I have 2 excel files and i wanted to compare the contents and highlight the differences. For example:
first file...
name|age
abc|123
def|456
second f
Like DaDaDom said Apache POI is what you are looking for. You can download it from this page. Mind that POI project is not fully independent and you may need to download some extra libraries. Follow the instructions on Apache POI website. This is how you use it:
InputStream myxls = new FileInputStream("workbook.xls"));
HSSFWorkbook wb = new HSSFWorkbook(myxls); // for *.xlsx use XSSFWorkbook
If it's a new file you might need to create sheet before proceeding, but in this case the files are already created.
HSSFSheet sheet = wb.getSheetAt(0); // first sheet
HSSFRow row = sheet.getRow(0); // first row
HSSFCell cell = row.getCell((short)0); // first cell
To get value from the cell use:
String value = cell.getStringCellValue();
However if the type stored in cell is numeric you would get an error.
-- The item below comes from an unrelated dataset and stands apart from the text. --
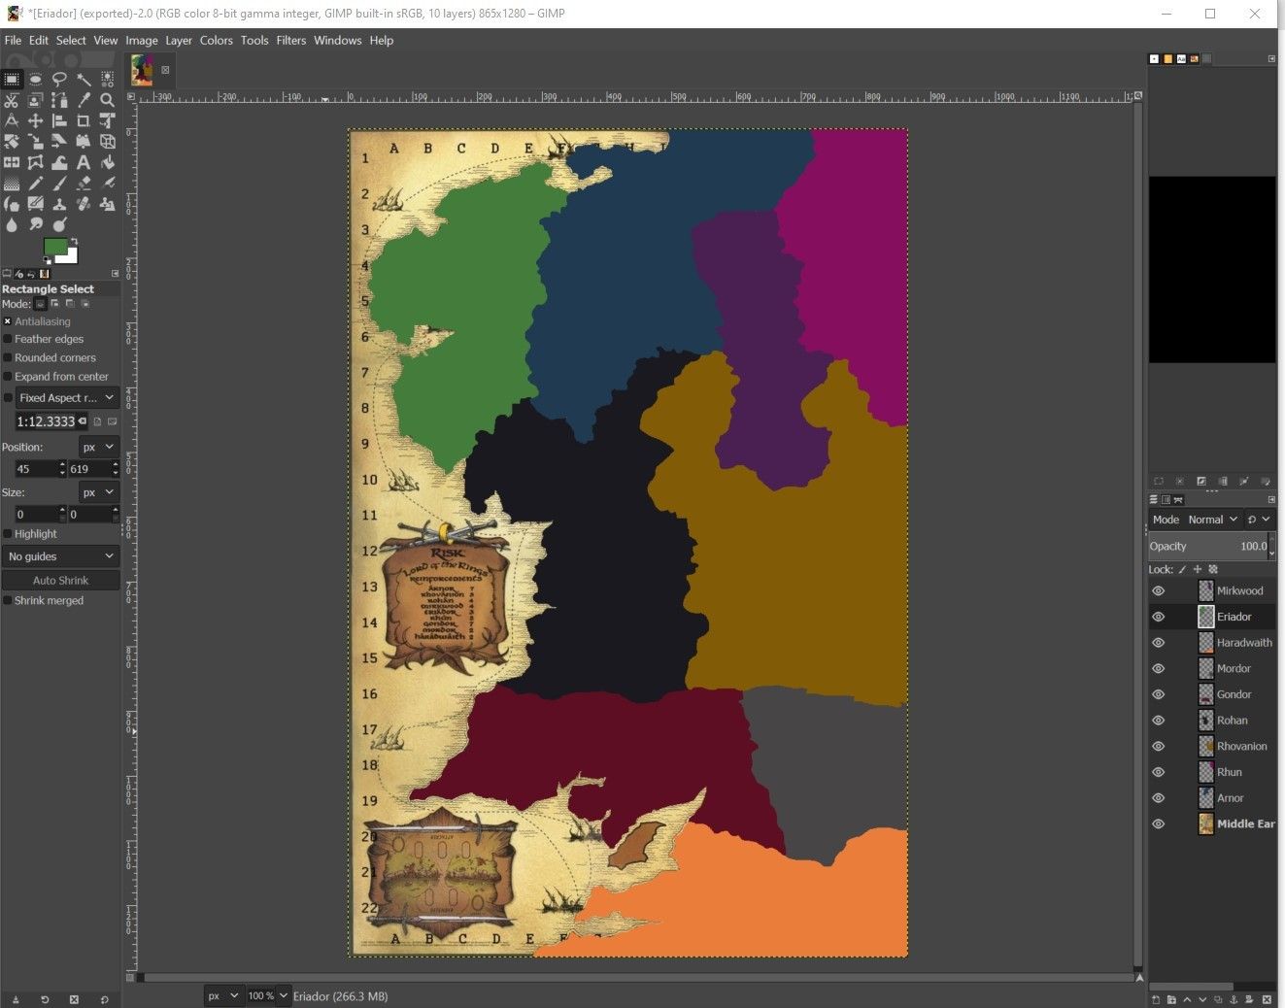Hide the Mirkwood layer
This screenshot has height=1008, width=1285.
[x=1158, y=589]
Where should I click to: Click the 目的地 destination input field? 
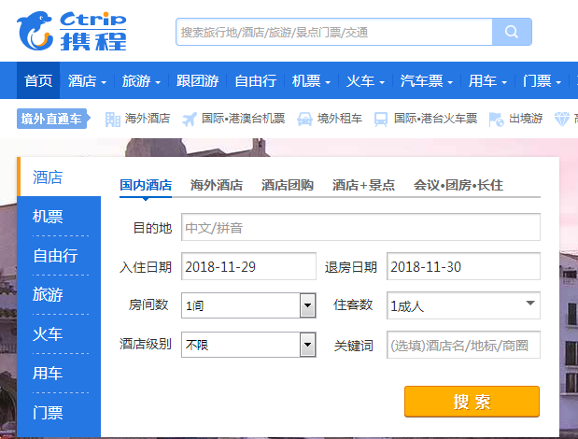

In case of numbers use:
Int value = cell.getCellValue();
This is a method I wrote to deal with different cell data types:
public String getValue(int x, int y){
Row row = this.activeSheet.getRow(y);
if(row==null) return "";
Cell cell = row.getCell(x);
if(cell==null) return "";
int type = cell.getCellType();
switch(type){
case 0:
return cell.getNumericCellValue() + "";
case 1:
return cell.getStringCellValue();
case 2:
return cell.getCellFormula();
case 3:
return "";
case 4:
return cell.getBooleanCellValue() + "";
case 5:
return cell.getErrorCellValue() + "";
default:
return "";
}
}
I hope this quick introduction into Apache POI will help you with your project :)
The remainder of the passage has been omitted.